EXERCISE AIM: Each of the entries should be retyped precisely as it appears.

RECORD SET:

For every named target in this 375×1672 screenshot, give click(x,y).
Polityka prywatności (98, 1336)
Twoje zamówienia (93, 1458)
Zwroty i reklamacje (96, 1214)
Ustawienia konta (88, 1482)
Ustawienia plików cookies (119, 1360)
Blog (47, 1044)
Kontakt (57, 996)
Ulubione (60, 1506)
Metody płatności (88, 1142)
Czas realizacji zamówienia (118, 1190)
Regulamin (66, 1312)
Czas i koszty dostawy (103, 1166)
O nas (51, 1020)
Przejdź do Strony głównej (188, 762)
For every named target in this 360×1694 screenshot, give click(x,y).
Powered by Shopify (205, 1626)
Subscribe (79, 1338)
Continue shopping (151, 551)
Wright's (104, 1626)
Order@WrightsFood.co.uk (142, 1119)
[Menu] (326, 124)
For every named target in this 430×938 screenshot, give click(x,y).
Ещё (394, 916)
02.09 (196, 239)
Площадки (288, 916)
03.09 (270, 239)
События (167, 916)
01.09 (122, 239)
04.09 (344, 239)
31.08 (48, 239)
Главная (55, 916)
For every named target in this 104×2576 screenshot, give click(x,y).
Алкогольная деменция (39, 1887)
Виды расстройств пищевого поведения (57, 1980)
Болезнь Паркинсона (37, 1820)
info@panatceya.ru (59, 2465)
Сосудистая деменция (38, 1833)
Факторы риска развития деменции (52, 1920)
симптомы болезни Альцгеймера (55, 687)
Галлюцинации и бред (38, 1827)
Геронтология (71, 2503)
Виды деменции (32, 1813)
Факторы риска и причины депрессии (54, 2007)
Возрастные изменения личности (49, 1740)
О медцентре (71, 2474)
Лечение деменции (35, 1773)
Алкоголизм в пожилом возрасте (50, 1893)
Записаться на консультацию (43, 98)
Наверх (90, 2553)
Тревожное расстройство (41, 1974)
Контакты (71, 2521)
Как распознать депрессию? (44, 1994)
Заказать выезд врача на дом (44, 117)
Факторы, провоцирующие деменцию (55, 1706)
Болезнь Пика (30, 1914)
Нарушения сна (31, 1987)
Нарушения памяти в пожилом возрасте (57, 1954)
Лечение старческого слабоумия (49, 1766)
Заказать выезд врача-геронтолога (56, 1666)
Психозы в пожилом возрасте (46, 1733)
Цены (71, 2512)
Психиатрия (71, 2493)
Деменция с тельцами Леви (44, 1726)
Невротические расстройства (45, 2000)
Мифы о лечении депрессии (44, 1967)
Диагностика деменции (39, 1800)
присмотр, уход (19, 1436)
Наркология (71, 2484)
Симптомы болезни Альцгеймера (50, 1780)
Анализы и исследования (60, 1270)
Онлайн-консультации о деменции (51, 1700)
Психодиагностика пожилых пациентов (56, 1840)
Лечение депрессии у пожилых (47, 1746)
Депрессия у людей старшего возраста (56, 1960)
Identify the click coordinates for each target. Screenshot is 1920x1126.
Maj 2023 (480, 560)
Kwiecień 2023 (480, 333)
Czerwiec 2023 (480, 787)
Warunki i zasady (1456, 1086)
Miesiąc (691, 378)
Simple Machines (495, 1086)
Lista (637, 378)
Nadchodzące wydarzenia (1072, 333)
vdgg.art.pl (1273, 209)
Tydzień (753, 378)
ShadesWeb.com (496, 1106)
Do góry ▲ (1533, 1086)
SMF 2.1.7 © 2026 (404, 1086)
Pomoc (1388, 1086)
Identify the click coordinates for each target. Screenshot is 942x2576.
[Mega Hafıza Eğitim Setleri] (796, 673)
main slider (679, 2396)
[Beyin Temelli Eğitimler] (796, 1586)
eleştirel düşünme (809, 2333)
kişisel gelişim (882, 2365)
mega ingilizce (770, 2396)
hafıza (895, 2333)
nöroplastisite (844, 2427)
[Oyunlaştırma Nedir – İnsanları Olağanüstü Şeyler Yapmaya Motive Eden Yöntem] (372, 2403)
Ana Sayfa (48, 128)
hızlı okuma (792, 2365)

REPLY:
For every named target in this 375×1672 screenshot, give click(x,y).
Polityka prywatności (98, 1336)
Twoje zamówienia (93, 1458)
Zwroty i reklamacje (96, 1214)
Ustawienia konta (88, 1482)
Ustawienia plików cookies (119, 1360)
Blog (47, 1044)
Kontakt (57, 996)
Ulubione (60, 1506)
Metody płatności (88, 1142)
Czas realizacji zamówienia (118, 1190)
Regulamin (66, 1312)
Czas i koszty dostawy (103, 1166)
O nas (51, 1020)
Przejdź do Strony głównej (188, 762)
For every named target in this 360×1694 screenshot, give click(x,y).
Powered by Shopify (205, 1626)
Subscribe (79, 1338)
Continue shopping (151, 551)
Wright's (104, 1626)
Order@WrightsFood.co.uk (142, 1119)
[Menu] (326, 124)
For every named target in this 430×938 screenshot, give click(x,y).
Ещё (394, 916)
02.09 (196, 239)
Площадки (288, 916)
03.09 (270, 239)
События (167, 916)
01.09 (122, 239)
04.09 (344, 239)
31.08 (48, 239)
Главная (55, 916)
For every named target in this 104×2576 screenshot, give click(x,y).
Алкогольная деменция (39, 1887)
Виды расстройств пищевого поведения (57, 1980)
Болезнь Паркинсона (37, 1820)
info@panatceya.ru (59, 2465)
Сосудистая деменция (38, 1833)
Факторы риска развития деменции (52, 1920)
симптомы болезни Альцгеймера (55, 687)
Галлюцинации и бред (38, 1827)
Геронтология (71, 2503)
Виды деменции (32, 1813)
Факторы риска и причины депрессии (54, 2007)
Возрастные изменения личности (49, 1740)
О медцентре (71, 2474)
Лечение деменции (35, 1773)
Алкоголизм в пожилом возрасте (50, 1893)
Записаться на консультацию (43, 98)
Наверх (90, 2553)
Тревожное расстройство (41, 1974)
Контакты (71, 2521)
Как распознать депрессию? (44, 1994)
Заказать выезд врача на дом (44, 117)
Факторы, провоцирующие деменцию (55, 1706)
Болезнь Пика (30, 1914)
Нарушения сна (31, 1987)
Нарушения памяти в пожилом возрасте (57, 1954)
Лечение старческого слабоумия (49, 1766)
Заказать выезд врача-геронтолога (56, 1666)
Психозы в пожилом возрасте (46, 1733)
Цены (71, 2512)
Психиатрия (71, 2493)
Деменция с тельцами Леви (44, 1726)
Невротические расстройства (45, 2000)
Мифы о лечении депрессии (44, 1967)
Диагностика деменции (39, 1800)
присмотр, уход (19, 1436)
Наркология (71, 2484)
Симптомы болезни Альцгеймера (50, 1780)
Анализы и исследования (60, 1270)
Онлайн-консультации о деменции (51, 1700)
Психодиагностика пожилых пациентов (56, 1840)
Лечение депрессии у пожилых (47, 1746)
Депрессия у людей старшего возраста (56, 1960)
Identify the click coordinates for each target. Screenshot is 1920x1126.
Maj 2023 (480, 560)
Kwiecień 2023 (480, 333)
Czerwiec 2023 (480, 787)
Warunki i zasady (1456, 1086)
Miesiąc (691, 378)
Simple Machines (495, 1086)
Lista (637, 378)
Nadchodzące wydarzenia (1072, 333)
vdgg.art.pl (1273, 209)
Tydzień (753, 378)
ShadesWeb.com (496, 1106)
Do góry ▲ (1533, 1086)
SMF 2.1.7 © 2026 (404, 1086)
Pomoc (1388, 1086)
Identify the click coordinates for each target. Screenshot is 942x2576.
[Mega Hafıza Eğitim Setleri] (796, 673)
main slider (679, 2396)
[Beyin Temelli Eğitimler] (796, 1586)
eleştirel düşünme (809, 2333)
kişisel gelişim (882, 2365)
mega ingilizce (770, 2396)
hafıza (895, 2333)
nöroplastisite (844, 2427)
[Oyunlaştırma Nedir – İnsanları Olağanüstü Şeyler Yapmaya Motive Eden Yöntem] (372, 2403)
Ana Sayfa (48, 128)
hızlı okuma (792, 2365)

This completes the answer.